Said El Mala: Vom Köln-Talent zum Nationalspieler mit Top-Klub-Interesse
Elsa SteySaid El Mala: Vom Köln-Talent zum Nationalspieler mit Top-Klub-Interesse
Bundestrainer Julian Nagelsmann hat den 19-jährigen Said El Mala für die anstehenden WM-Qualifikationsspiele der Nationalmannschaft nominiert. Der junge Mittelfeldspieler, der derzeit für den 1. FC Köln aufläuft, steht vor einem potenziell karriereprägenden Moment, während er mit der A-Nationalmannschaft trainiert. Seine Berufung hat das Interesse von Top-Klubs in ganz Europa geweckt.
El Malas aktueller Vertrag beim FC Köln läuft bis 2030 – ohne Ausstiegsklausel. Derzeit verdient er 720.000 Euro pro Jahr, doch leistungsabhängige Boni könnten sein Gehalt in den siebenstelligen Bereich treiben. Sollte er über 2026 hinaus beim Verein bleiben, sind weitere Gehaltserhöhungen vertraglich festgeschrieben.
Nagelsmann begründete seine Entscheidung, El Mala in den Kader zu holen, und betonte dabei Transparenz über die Rolle des Spielers. Der Bundestrainer machte deutlich, dass eine erste Nominierung noch keinen sofortigen Durchbruch bedeutet. Gleichzeitig warnte er vor überzogener Hype um junge Talente und unterstrich, dass Entwicklung Zeit braucht.

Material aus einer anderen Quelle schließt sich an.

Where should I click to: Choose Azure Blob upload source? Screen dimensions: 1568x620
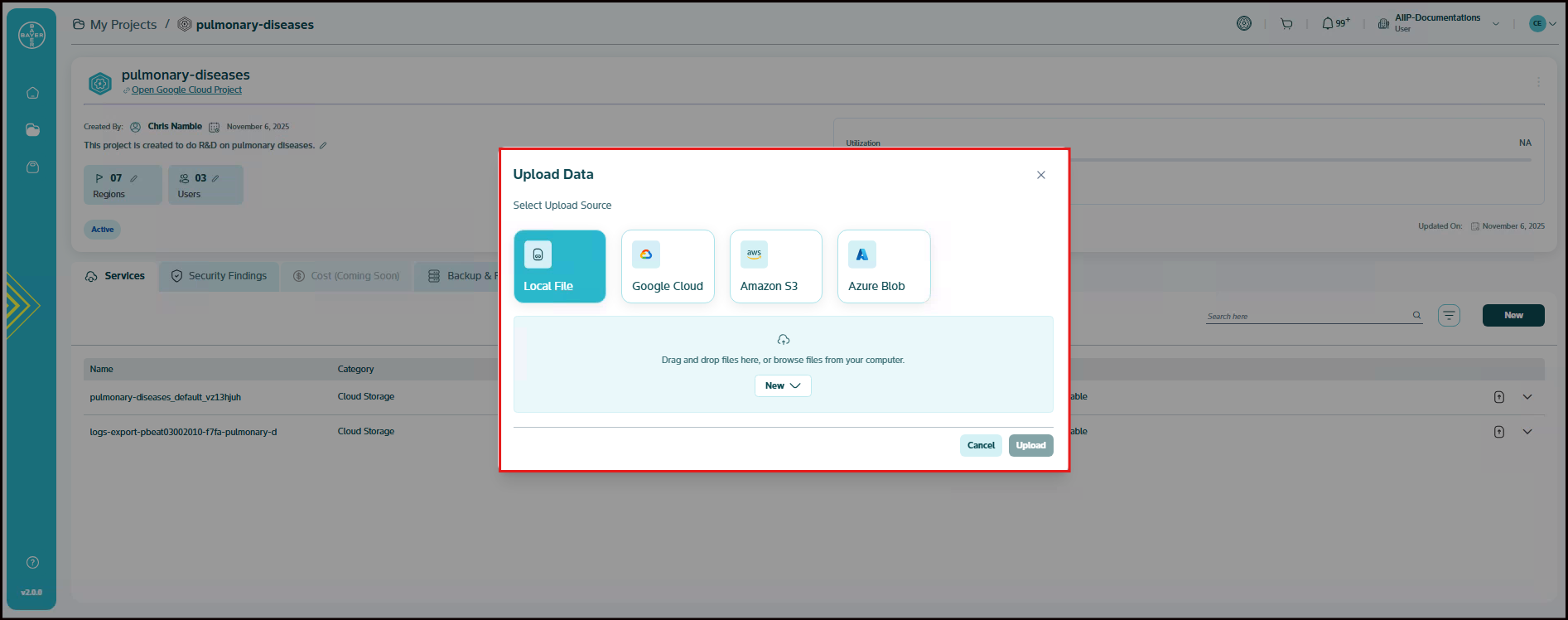tap(884, 266)
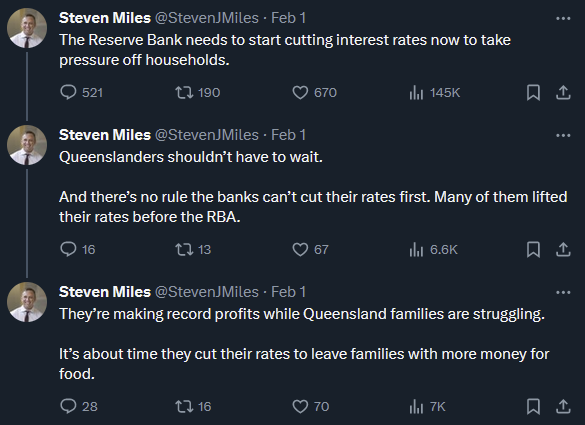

Laut Berichten haben Scouts des FC Bayern und von Paris Saint-Germain El Malas Fortschritte bereits registriert. Ein starkes Debüt in den Qualifikationsspielen gegen Luxemburg oder die Slowakei könnte seinen Marktwert deutlich steigern.
Jetzt hat El Mala die Chance, sich auf internationaler Bühne zu beweisen. Seine Leistungen in den kommenden Partien könnten seine Zukunft – sowohl im Verein als auch in der Nationalmannschaft – entscheidend prägen. Vorerst bleibt er jedoch beim 1. FC Köln, wo sich seine finanziellen Perspektiven ohnehin bereits verbessern werden.